As the attending emergency physician and program director of the medication for opioid use disorder (MOUD) program at Flint’s Hurley Medical Center, Dr. Ryan Reece has been at the forefront of advancing care for people struggling with addiction. Starting with improvements in technology and communications funded by a grant from the Community Foundation for Southeast Michigan’s Michigan Opioid Partnership (MOP), Dr. Reece continues to pioneer cultural change within his hospital by championing the X-waiver. “Stigma is inherent in treating substance abuse, and we have to prepare ourselves to address it like any other chronic disease,” says Dr. Reece.
Dr. Reece decided to get X-waivered in 2018 after receiving an invitation from a colleague, Dr. Nick Rademacher, to attend an educational session on prescribing buprenorphine, one of the more effective medications for opioid use disorder (OUD). Any provider can administer buprenorphine to a patient in the hospital, but a waiver is required to prescribe the medication. An emergency department doctor at Trinity HealthGrand Rapids and MOP clinical consultant, Dr. Rademacher advised Hurley on starting a treatment program for people with OUD. “It didn’t take much convincing for me to get the training and waiver because I trust Dr. Rademacher,” Dr. Reece said.
The disproportionate number of patients he saw affected by substance abuse also influenced Dr. Reece’s decision. Like many communities across the country, Flint and Genesee County are experiencing an opioid crisis. According to the Michigan Opioids Task Force’s 2020 annual report, the county had the second-highest rate of overdoses in the state at 35.4 per 100,000 residents. The region’s 2019 Community Health Needs Assessment confirmed that opioid-related emergency department (ED) use for all ages increased by 7.3 percent from 2016 to 2017, well above Michigan’s average. “The best tool in our toolbox for treating OUD is with medications only available to prescribers with an X-waiver,” he shares.
“The best tool in our toolbox for treating OUD is with medications only available to prescribers with an X-waiver.”

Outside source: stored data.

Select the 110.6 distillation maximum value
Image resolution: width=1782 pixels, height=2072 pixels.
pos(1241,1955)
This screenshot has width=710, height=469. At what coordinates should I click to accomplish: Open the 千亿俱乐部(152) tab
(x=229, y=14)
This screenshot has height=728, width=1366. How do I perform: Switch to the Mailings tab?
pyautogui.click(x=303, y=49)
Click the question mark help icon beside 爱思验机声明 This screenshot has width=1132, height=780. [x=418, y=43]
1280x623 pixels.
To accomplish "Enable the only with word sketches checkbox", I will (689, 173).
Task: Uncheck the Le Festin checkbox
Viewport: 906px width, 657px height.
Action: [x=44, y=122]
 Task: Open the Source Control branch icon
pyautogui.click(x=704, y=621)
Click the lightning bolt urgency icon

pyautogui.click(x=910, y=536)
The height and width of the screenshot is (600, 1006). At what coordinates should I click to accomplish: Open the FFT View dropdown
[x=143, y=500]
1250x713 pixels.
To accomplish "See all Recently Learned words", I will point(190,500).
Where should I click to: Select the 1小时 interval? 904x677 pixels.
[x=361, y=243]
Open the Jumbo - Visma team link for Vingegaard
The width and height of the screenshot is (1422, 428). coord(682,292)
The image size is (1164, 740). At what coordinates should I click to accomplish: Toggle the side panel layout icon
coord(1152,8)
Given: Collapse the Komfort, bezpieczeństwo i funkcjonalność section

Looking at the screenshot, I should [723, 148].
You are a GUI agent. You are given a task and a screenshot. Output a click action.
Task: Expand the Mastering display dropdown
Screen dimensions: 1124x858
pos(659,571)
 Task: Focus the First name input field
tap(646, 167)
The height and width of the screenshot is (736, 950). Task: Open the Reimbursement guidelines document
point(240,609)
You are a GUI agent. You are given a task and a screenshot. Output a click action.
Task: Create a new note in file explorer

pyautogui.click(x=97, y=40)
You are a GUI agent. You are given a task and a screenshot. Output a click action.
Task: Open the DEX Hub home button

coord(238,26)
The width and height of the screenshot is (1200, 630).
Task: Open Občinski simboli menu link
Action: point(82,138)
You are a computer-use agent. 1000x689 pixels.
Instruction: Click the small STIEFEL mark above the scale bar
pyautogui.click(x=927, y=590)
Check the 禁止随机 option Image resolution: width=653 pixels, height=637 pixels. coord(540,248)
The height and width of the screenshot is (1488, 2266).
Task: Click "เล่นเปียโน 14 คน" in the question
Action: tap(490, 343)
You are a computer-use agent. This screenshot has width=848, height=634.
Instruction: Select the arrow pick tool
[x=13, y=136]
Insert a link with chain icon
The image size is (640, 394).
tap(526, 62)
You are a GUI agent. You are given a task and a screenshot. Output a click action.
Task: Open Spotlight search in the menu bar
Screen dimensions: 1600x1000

Tool in Comprehensive Treatment Approach
According to Dr. Reece, more than 75 percent of the ED clinicians at Hurley are waivered. “We’re fortunate to have a cohesive group working together. Over the last couple of years, we’ve substantially improved the care we deliver to OUD patients,” he states proudly. He says that the conversations staff have regarding these cases and the more sensitive manner in which they approach people with substance abuse problems indicate the cultural shifts destigmatizing the disease. He and his colleagues now often consult on patient scenarios based on a set of symptoms or co-create treatment plans to provide the best solution possible.
The collaborative work environment in the ED encompasses other professionals that play a vital role in recovery, such as social workers, substance abuse specialists, and peer recovery coaches. “The coaches play a significant role in changing the conversation,” Reece observes. “We often don’t see the positive outcome of our work with OUD patients in the ED, but the coaches are living examples of what a person’s life can be like on the other side of addiction.” The X-waiver contributes to the clinicians’ work with these partners. Providing a buprenorphine prescription to a patient with opioid use disorder can bridge the gap between discharge from the ED and entrance into long-term recovery.
Reece views the X-waiver as a powerful resource to address the significant opioid events still occurring throughout the state. He says clinicians who choose not to secure the authorization should ask themselves why they have not obtained the waiver. “We have no problem prescribing insulin or high blood pressure medication for people with diabetes or hypertension. If somebody presents with opioid addiction, we should be able to offer them the same level of care.”